Evenals de Duitse en Belgische regeringen, heeft de Nederlandse regering gekozen de toegang van tijdelijk beschermden tot de arbeidsmarkt afhankelijk te stellen van een toetsing aan prioriteitgenietend aanbod van werknemers op de Nederlandse arbeidsmarkt. Met de arbeid van een tijdelijk beschermde, ten behoeve van wie na een dergelijke toetsing een tewerkstellingsvergunning is verleend, wordt een wezenlijk Nederlands belang gediend. Het gaat daarbij om arbeid tegen marktconforme beloning waarin niet kan worden voorzien door inschakeling van unieburgers en legale vreemdelingen. Daarin verschilt de tijdelijk beschermde niet van de reguliere arbeidsmigrant aan wie een verblijfsvergunning regulier voor het verrichten van arbeid wordt verleend.

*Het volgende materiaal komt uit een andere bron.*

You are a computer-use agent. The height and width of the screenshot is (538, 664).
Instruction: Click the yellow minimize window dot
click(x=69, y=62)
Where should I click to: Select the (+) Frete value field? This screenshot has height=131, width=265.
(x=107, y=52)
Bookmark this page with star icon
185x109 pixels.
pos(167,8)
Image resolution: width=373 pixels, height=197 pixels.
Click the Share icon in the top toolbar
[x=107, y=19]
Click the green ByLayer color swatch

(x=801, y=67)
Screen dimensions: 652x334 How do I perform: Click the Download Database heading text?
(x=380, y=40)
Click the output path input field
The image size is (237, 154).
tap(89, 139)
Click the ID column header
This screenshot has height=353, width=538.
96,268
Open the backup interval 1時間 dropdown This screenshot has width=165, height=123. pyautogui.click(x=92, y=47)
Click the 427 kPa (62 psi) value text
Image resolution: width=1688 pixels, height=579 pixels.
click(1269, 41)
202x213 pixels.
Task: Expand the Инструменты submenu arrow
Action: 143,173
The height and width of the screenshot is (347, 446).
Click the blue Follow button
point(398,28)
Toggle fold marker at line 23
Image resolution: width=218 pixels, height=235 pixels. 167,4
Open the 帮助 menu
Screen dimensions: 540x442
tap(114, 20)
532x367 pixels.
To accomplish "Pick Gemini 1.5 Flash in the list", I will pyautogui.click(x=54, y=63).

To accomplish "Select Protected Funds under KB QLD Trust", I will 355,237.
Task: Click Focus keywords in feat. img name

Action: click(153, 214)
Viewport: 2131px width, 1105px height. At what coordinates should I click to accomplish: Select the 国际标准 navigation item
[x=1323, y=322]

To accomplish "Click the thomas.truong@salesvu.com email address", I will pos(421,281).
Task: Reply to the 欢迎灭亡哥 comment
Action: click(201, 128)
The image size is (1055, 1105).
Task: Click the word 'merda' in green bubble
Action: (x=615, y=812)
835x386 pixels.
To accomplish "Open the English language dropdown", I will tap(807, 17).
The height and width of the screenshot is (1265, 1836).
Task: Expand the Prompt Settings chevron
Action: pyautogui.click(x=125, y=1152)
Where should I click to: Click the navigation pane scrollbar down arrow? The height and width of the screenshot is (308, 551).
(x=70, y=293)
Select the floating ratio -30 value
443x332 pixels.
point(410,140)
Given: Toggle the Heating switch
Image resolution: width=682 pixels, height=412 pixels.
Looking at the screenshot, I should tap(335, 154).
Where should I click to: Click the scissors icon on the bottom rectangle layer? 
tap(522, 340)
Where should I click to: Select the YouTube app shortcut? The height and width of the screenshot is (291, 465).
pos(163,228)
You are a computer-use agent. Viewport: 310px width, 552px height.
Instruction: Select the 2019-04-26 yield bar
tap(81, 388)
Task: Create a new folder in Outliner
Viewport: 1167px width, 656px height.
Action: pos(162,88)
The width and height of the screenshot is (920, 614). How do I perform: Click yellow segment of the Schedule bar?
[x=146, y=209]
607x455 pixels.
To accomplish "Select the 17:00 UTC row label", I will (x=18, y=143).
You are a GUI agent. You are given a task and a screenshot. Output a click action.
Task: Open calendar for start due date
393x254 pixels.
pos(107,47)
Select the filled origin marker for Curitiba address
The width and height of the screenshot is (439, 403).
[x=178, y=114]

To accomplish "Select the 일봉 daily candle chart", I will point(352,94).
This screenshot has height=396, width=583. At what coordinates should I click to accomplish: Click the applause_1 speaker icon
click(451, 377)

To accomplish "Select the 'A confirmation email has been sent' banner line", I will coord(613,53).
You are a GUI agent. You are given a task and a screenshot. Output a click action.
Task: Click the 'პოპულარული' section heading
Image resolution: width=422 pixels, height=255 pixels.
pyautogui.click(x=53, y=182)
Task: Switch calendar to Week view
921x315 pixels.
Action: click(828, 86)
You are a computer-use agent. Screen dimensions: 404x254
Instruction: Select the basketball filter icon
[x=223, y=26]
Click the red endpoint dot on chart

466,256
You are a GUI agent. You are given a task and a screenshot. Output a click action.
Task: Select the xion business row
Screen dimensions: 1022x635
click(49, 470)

Het belangrijkste verschil is dat de tijdelijk beschermde als ontheemde naar Nederland is gekomen en derhalve niet in het bezit zal zijn van een machtiging tot voorlopig verblijf (mvv). Om die reden is het redelijk, zo antwoord ik de leden van de CDA-fractie, dat in het Vreemdelingenbesluit 2000 een vrijstelling van het mvv-vereiste op te nemen. De richtlijn biedt overigens ook geen basis om hem de toegang tot de arbeidsmarkt wegens het ontbreken van een mvv te onthouden. Verder kan ook het vereiste van een geldig document voor grensoverschrijding, zo antwoord ik de leden van de PvdA-fractie, niet worden tegengeworpen. Hoewel ik het niet onredelijk vind om ook een tijdelijk beschermde die tegen marktconforme beloning arbeid in Nederland gaat verrichten, voor de reguliere verblijfsvergunning leges in rekening te brengen, zal ik die vraag betrekken bij de herziening van het systeem van de legesheffing in reguliere zaken die vòòr de zomer van 2004 tot stand zal zijn gekomen, zo antwoord ik de leden van de PvdA-fractie. Aangezien de tijdelijk beschermde geen gevaar voor de openbare orde of nationale veiligheid zal vormen – in dat geval wordt tijdelijke bescherming immers onthouden of beëindigd – zal na verlening van de tewerkstellingsvergunning ook een reguliere verblijfsvergunning worden verleend, zo antwoord ik de leden van de VVD-fractie.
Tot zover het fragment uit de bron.